The downturn of Conway is becoming apparent even in the eyes of its residents.
“I wish we had an answer. I really do. I wish we knew the answer.”
If so many towns are shrinking, where is the state’s rapid growth coming from?
According to census data for metropolitan statistical areas, the majority of the growth in North Carolina has been stemming from the urban areas, notably the Research Triangle and Charlotte.
Raleigh boasted a 47.8 percent growth pattern from 2000 to 2012 and has continued to pace forward as one of the fastest growing cities in the nation.
How the growth of the cities is factoring into the decline of the rural regions has started to become more evident to local officials and residents alike. For years, eastern North Carolina has been slower to develop than the rest of the state. Still hanging onto a more traditional, agricultural economy, the East has appeared to drastically differ from the piedmont.
Down the street from the Mini Pearl Boutique is Flythe Bros. Inc., a local service shop that has been open for 60 years. First opened in December 1957, the business has been very successful, and is a well-known staple of the town.
Sitting behind the front counter of Flythe Bros. and wearing a warm smile is Rachel Capel, a Conway native whose father established the business back in the fifties. She explained how the shop had to adapt to the changing times, and how it’s helped them succeed after six decades.
“You have to do a little bit of everything to make it. We do U-Haul, we do hunting and fishing licenses. You have to do everything.”
“That’s part of the problem of the county. [Not offering] a little diversification,” said Robert Capel, Rachel’s husband, who sat beside her.
It is not just the small towns being affected by the decline, either. Even smaller cities in the east have been affected as well, such as Elizabeth City, home of U.S. Coast Guard Air Station Elizabeth City, the largest in the nation. Between 2010 and 2016, the city suffered a loss of 709 residents, dropping their population from 18,635 to 17,926.
One official in Elizabeth City recognizes the estimates of decline, and points to big cities being prosperous while the smaller towns suffer as a result.
“Most infrastructure improvements are done in big cities, providing more money and jobs. More retail brings in more tax money. Schools are better, kids go to college and get great jobs and the cycle continues. Meanwhile, the cycle of poverty continues in our area,” says Julie Stamper, GIS Coordinator for Pasquotank County and the city of Elizabeth City.
Loss of jobs, lack of educational opportunity, the flocking of youth to urban areas and the gradual death of older residents all have been repeatedly named by officials and residents alike as essential contributions to the decline in Eastern North Carolina.
In Conway, it is clear that all of these factors apply.

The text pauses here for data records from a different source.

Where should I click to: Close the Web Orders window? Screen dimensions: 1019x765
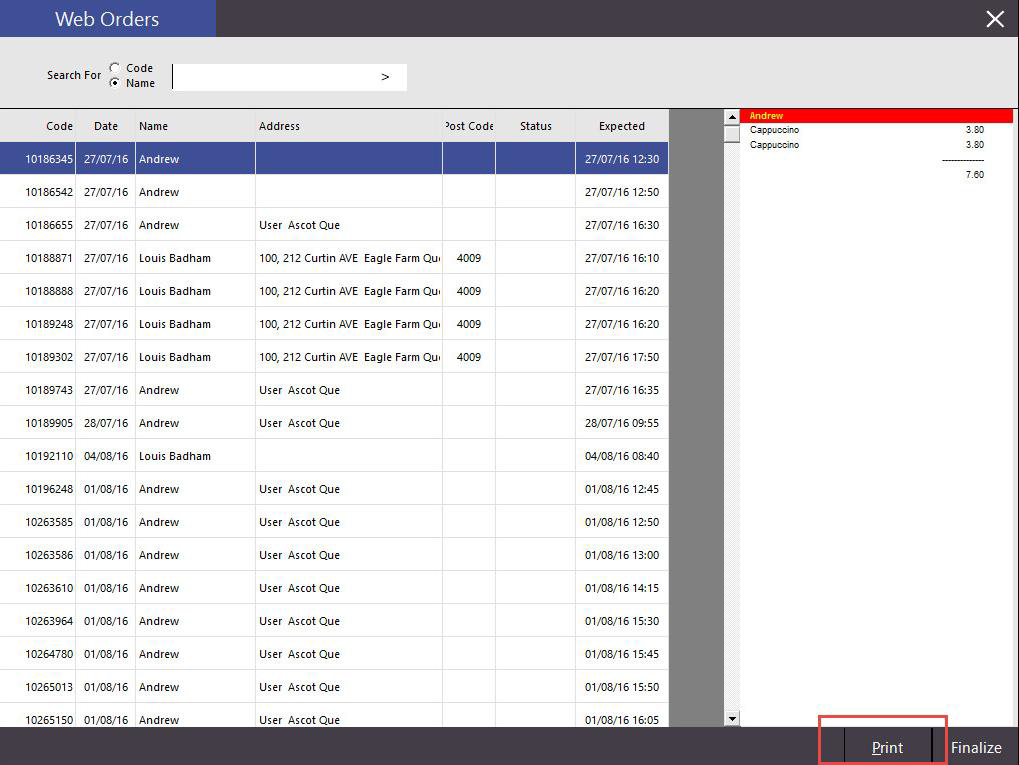(994, 19)
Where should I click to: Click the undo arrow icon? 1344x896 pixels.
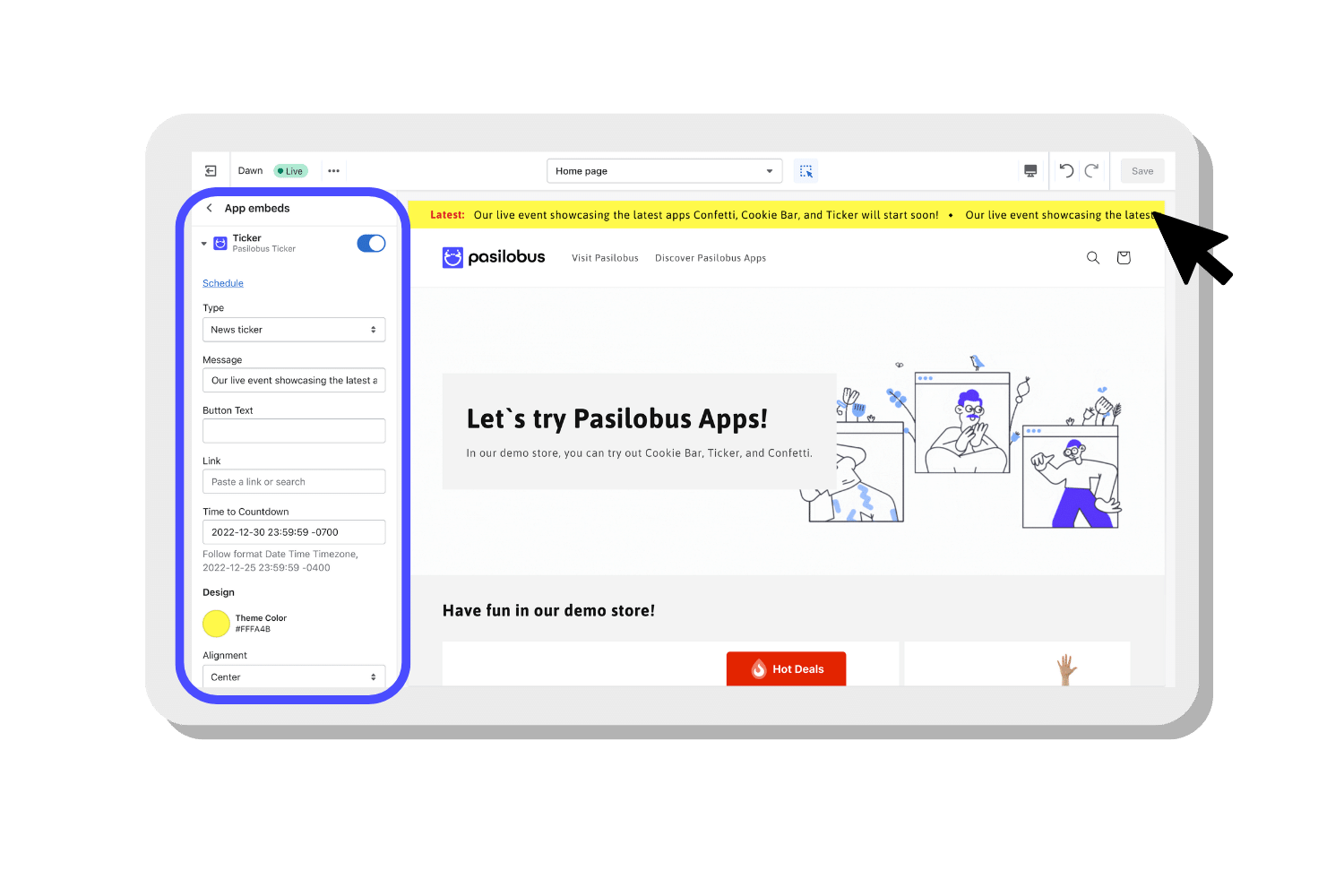click(1066, 171)
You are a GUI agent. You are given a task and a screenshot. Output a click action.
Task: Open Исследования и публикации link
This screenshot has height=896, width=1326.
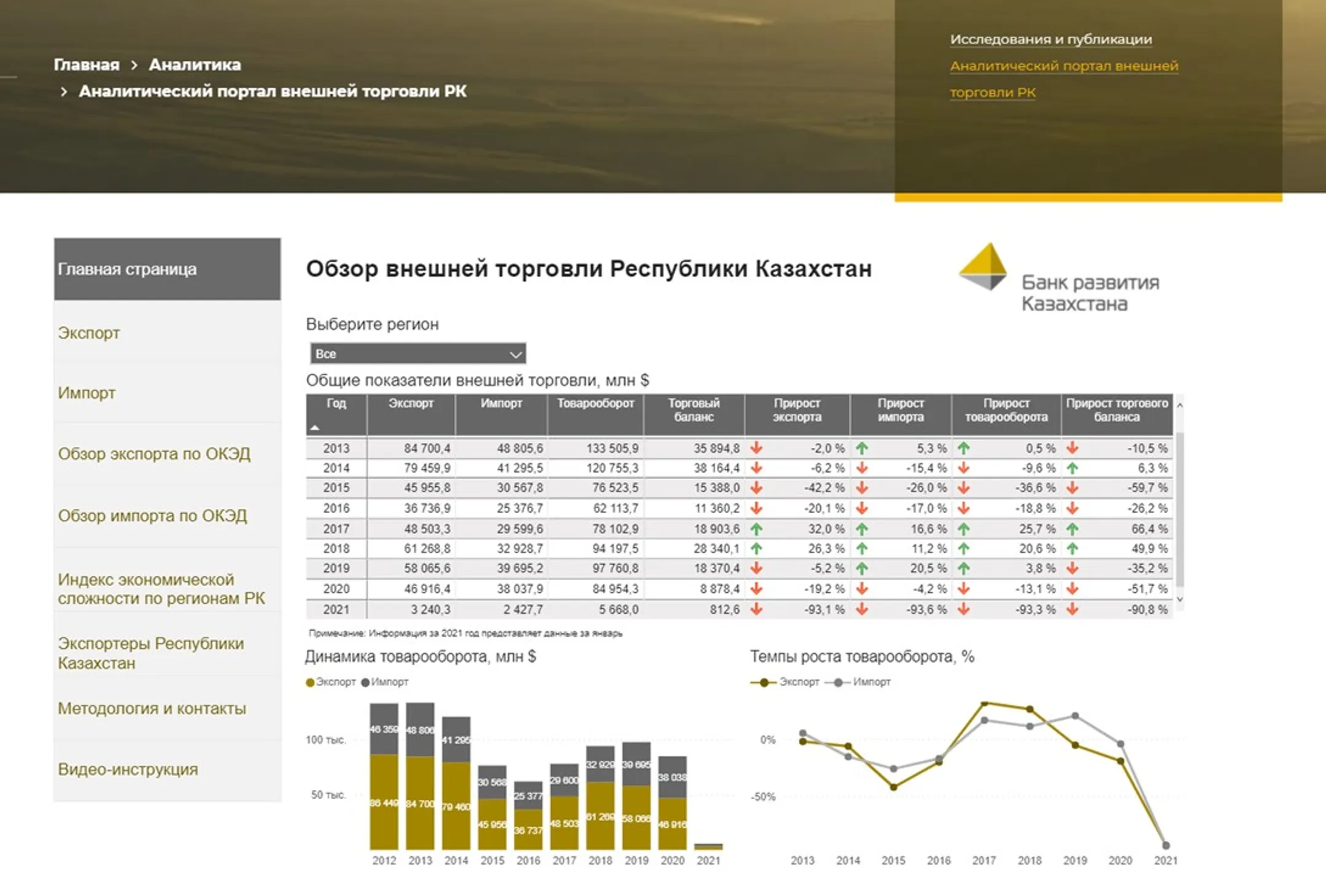[1051, 39]
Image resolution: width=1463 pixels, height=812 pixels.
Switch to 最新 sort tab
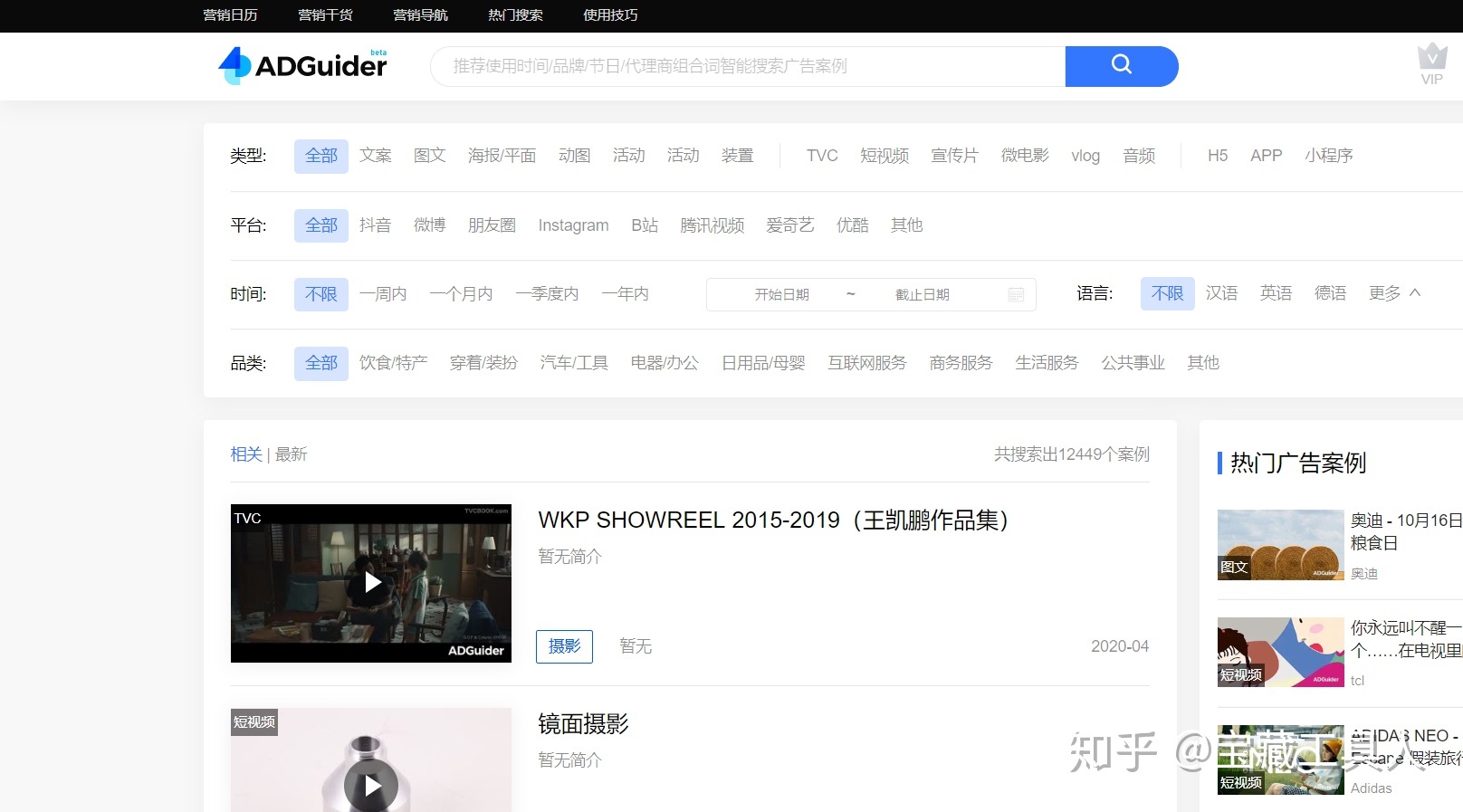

The Northampton County manager Kimberly Turner confirmed that she is aware of the growing issue of decline throughout the county, and spoke on ways that officials are planning to address it.
“Northampton County is working to reinvent ourselves by working with tourism, re-directing some economic development activities to address needs of millennial living, marketing, working with community colleges to provide vocational and trade education, and community efforts to educate our public to shop local and change the mindset of encouraging our children to not come back after they have obtained their college education.”
Whether or not the other declining counties throughout the region are addressing the issue in the same way is unclear.
In Raleigh, legislations have been passed that seemingly harm small communities, while the politicians behind said legislations have done little to acknowledge the estimated rural decline.
It seems that for Conway, decline is steady and unrelenting. While the population is exploding in Charlotte and Raleigh and the economy of the state shifts from agriculture to finance and technology, the glory days of rural North Carolina appear to be in the past.
The deterioration of the quintessential “small town America” may soon be upon us.